- Your task
For the entries below, print exactly the lines between the line holding "Given: Click the 10d post timestamp" and the line holding "Switch to the Фон", inclusive, and nothing else.

Stored items:
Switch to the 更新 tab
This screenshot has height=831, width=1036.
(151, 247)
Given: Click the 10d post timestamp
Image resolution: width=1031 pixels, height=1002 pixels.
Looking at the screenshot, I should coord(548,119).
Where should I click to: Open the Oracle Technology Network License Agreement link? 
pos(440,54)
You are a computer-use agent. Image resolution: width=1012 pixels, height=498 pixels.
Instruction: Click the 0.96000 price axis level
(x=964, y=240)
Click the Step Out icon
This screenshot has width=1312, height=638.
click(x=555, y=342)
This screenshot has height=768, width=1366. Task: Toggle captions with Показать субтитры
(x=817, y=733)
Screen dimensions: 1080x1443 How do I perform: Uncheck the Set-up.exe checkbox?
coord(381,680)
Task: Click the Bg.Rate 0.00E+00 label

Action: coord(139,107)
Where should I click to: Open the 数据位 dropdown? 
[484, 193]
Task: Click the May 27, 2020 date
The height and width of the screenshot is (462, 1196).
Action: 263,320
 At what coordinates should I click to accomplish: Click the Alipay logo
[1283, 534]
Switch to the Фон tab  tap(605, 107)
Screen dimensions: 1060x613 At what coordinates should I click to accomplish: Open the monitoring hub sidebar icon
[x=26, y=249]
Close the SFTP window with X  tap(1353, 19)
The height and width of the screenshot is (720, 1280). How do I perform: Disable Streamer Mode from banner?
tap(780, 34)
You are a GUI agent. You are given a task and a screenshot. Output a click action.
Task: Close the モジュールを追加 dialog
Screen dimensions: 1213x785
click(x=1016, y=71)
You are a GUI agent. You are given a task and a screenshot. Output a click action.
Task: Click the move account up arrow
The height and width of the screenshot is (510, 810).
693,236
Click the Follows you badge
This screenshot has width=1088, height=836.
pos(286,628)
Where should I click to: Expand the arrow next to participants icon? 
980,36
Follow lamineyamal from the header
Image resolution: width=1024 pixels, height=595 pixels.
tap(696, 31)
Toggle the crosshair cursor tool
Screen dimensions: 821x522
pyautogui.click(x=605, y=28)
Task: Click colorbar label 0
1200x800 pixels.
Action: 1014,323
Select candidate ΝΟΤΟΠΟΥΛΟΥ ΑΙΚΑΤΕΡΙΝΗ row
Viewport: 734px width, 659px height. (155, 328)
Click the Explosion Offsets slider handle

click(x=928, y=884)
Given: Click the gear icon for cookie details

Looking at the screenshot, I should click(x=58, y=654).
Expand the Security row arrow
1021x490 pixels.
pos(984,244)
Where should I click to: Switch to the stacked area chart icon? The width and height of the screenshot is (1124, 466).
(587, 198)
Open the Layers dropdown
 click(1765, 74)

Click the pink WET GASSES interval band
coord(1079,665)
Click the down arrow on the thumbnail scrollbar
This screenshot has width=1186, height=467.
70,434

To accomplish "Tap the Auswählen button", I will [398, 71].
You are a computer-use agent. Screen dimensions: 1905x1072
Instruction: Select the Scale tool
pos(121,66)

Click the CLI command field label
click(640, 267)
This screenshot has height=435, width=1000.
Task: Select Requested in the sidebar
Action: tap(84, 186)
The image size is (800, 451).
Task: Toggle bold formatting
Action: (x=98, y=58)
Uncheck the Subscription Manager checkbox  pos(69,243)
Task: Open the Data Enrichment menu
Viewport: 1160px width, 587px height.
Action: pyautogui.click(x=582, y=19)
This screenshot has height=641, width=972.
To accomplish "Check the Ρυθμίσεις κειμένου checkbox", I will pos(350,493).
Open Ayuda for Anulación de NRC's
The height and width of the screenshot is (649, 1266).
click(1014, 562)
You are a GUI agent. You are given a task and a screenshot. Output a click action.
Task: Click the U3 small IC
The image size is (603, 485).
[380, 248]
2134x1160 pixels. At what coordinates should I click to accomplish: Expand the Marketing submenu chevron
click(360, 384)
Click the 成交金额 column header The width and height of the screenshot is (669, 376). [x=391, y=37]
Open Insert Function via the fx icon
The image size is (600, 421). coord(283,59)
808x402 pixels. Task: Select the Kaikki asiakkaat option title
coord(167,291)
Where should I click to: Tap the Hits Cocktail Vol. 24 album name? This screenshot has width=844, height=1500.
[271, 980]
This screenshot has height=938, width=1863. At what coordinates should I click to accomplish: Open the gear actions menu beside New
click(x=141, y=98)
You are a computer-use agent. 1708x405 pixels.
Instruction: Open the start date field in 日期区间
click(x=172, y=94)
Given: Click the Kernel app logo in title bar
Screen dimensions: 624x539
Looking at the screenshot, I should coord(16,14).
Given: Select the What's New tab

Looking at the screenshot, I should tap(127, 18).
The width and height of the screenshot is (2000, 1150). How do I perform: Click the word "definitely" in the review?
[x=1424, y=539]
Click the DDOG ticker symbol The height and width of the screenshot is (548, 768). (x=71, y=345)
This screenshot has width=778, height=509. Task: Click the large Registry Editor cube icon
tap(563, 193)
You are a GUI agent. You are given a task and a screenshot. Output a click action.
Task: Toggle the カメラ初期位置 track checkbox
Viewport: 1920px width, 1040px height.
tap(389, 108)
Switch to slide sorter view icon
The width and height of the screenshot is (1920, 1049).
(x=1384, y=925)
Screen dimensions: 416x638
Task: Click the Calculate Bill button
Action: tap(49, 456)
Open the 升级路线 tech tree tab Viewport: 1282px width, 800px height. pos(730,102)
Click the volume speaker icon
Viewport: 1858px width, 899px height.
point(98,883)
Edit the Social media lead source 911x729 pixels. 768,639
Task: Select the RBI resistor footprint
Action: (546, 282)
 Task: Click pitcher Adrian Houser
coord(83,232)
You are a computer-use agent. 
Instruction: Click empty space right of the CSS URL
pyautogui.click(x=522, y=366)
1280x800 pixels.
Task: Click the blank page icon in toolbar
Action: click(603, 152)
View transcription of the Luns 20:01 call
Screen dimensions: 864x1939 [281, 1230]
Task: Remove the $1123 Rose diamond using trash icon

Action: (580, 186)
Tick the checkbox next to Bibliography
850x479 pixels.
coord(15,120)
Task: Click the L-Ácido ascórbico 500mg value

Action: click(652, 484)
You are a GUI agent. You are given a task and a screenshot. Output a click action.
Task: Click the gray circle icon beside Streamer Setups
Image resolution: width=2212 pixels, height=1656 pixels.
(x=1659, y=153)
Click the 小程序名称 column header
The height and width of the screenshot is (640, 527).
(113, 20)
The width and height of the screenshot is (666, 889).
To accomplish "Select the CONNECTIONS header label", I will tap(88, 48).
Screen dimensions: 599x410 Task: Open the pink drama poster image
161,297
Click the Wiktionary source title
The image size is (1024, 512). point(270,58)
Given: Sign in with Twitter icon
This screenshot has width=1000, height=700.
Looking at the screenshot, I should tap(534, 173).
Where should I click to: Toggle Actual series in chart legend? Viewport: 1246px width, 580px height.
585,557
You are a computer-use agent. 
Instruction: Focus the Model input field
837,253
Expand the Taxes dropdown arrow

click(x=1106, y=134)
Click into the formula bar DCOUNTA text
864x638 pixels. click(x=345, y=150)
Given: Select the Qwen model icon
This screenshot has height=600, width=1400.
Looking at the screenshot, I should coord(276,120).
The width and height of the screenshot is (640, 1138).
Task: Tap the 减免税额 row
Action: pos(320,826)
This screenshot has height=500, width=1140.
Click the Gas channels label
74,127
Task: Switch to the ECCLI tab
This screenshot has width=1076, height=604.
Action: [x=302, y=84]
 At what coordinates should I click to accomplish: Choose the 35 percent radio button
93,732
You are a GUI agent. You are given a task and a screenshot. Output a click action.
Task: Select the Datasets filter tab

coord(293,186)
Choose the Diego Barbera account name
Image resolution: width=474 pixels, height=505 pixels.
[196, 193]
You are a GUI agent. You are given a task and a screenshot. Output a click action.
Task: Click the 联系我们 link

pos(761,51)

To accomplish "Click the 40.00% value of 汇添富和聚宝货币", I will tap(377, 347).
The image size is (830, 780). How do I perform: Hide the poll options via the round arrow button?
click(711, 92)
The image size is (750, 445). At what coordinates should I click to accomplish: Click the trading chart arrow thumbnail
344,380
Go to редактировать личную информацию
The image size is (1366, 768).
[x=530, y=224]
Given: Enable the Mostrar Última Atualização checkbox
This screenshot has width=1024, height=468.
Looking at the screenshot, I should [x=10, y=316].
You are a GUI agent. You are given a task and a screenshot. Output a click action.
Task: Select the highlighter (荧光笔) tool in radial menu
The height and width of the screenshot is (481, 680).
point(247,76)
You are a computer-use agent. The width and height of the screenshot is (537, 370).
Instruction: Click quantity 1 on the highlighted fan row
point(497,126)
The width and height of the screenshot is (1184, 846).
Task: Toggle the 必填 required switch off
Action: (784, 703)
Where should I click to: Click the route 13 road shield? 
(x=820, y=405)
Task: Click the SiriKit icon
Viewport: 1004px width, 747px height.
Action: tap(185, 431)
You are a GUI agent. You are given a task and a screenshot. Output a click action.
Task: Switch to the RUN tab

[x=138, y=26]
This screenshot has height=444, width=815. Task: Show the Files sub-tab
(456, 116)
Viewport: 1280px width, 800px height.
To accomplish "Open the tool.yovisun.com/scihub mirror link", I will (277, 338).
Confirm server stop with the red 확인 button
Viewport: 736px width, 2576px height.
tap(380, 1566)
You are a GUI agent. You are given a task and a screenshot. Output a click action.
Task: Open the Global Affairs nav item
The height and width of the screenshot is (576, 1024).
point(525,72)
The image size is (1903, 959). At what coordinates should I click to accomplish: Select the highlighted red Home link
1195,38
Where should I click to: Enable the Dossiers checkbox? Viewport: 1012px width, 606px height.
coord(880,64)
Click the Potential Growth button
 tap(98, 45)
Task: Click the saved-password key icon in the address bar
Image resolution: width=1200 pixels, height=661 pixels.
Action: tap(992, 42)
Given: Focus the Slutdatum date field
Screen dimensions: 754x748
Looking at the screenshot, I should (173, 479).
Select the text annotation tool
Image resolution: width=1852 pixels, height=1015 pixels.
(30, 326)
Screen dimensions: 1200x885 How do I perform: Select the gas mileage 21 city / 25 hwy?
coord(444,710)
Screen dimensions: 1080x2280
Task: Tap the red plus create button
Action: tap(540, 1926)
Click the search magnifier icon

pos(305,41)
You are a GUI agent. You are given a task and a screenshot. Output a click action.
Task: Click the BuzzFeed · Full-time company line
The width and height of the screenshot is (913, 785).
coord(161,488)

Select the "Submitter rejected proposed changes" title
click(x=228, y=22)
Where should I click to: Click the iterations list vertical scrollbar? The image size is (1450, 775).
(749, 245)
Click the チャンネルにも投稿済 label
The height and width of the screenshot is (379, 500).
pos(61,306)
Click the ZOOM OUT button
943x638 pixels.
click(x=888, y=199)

- Exercise solution
Given: Click the 10d post timestamp
Image resolution: width=1031 pixels, height=1002 pixels.
Looking at the screenshot, I should coord(548,119).
Where should I click to: Open the Oracle Technology Network License Agreement link? 
pos(440,54)
You are a computer-use agent. Image resolution: width=1012 pixels, height=498 pixels.
Instruction: Click the 0.96000 price axis level
(x=964, y=240)
Click the Step Out icon
This screenshot has width=1312, height=638.
click(x=555, y=342)
This screenshot has height=768, width=1366. Task: Toggle captions with Показать субтитры
(x=817, y=733)
Screen dimensions: 1080x1443 How do I perform: Uncheck the Set-up.exe checkbox?
coord(381,680)
Task: Click the Bg.Rate 0.00E+00 label

Action: coord(139,107)
Where should I click to: Open the 数据位 dropdown? 
[484, 193]
Task: Click the May 27, 2020 date
The height and width of the screenshot is (462, 1196).
Action: 263,320
 At what coordinates should I click to accomplish: Click the Alipay logo
[1283, 534]
Switch to the Фон tab  tap(605, 107)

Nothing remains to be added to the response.